*What the task asks*. Apart from the pictures, output all of the records exactly.

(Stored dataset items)
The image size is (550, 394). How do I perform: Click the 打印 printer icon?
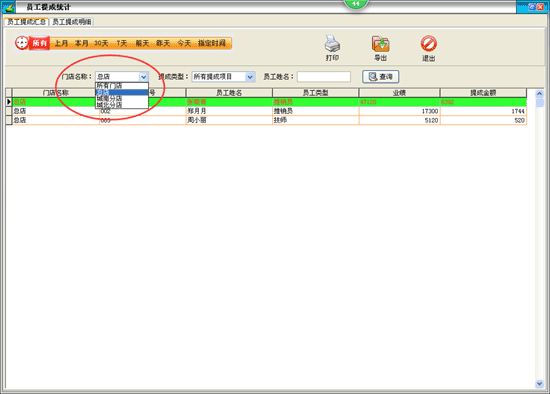click(x=332, y=44)
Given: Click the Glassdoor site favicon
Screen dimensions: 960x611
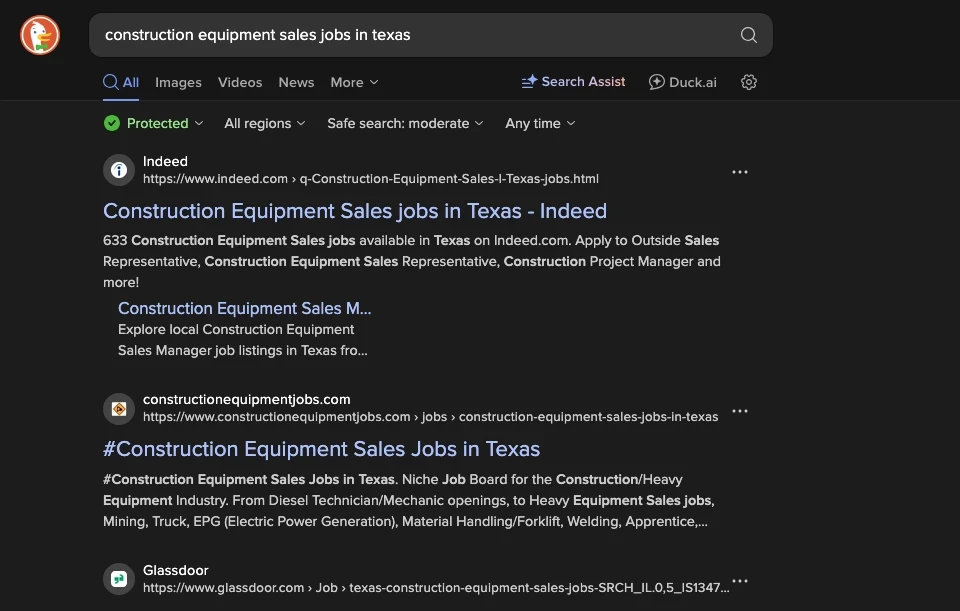Looking at the screenshot, I should coord(119,579).
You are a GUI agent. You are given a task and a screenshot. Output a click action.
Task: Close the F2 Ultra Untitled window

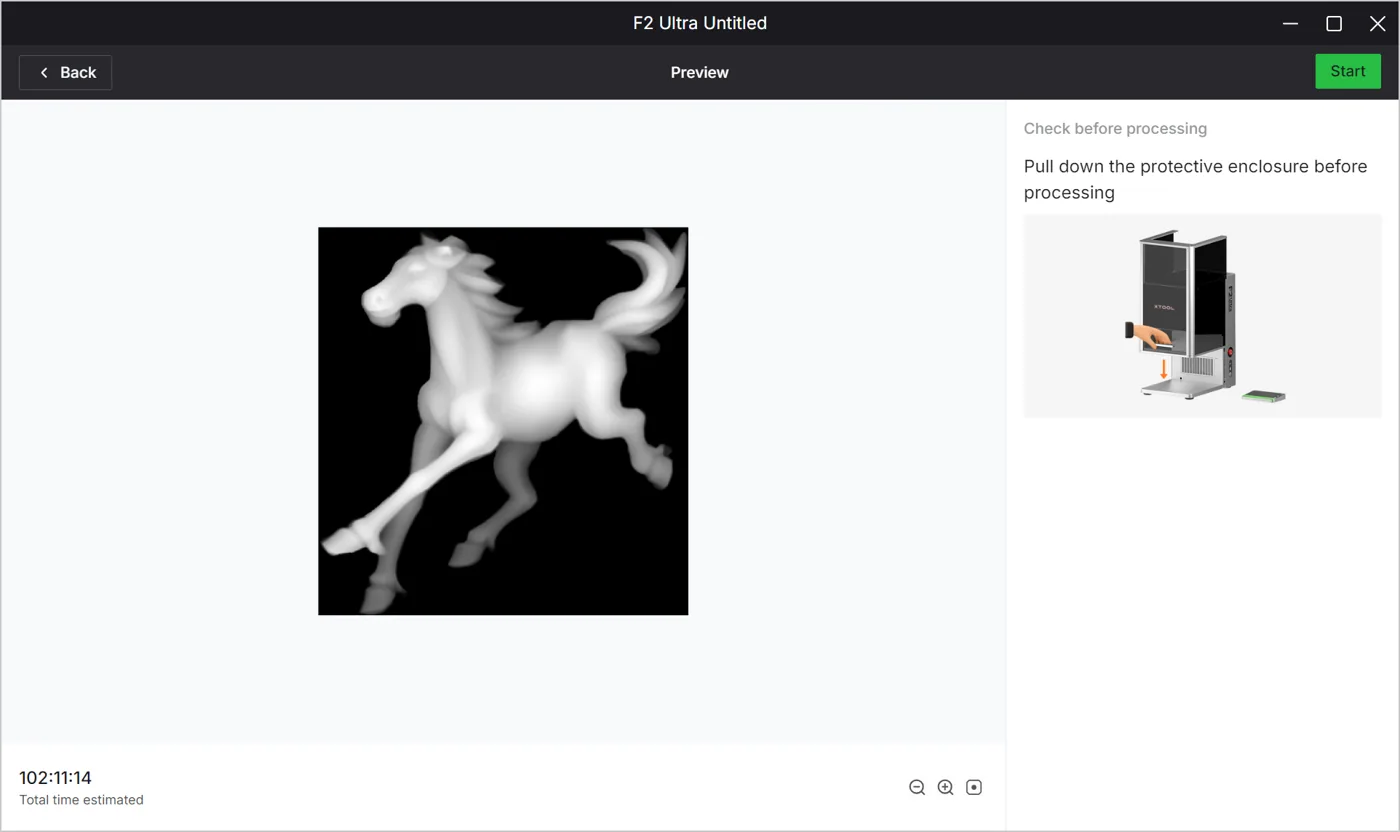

*Answer to this problem*.
The image size is (550, 394). How do I perform: Click the 打印 printer icon?
click(x=332, y=44)
Given: Click the Glassdoor site favicon
Screen dimensions: 960x611
Looking at the screenshot, I should coord(119,579).
You are a GUI agent. You are given a task and a screenshot. Output a click action.
Task: Close the F2 Ultra Untitled window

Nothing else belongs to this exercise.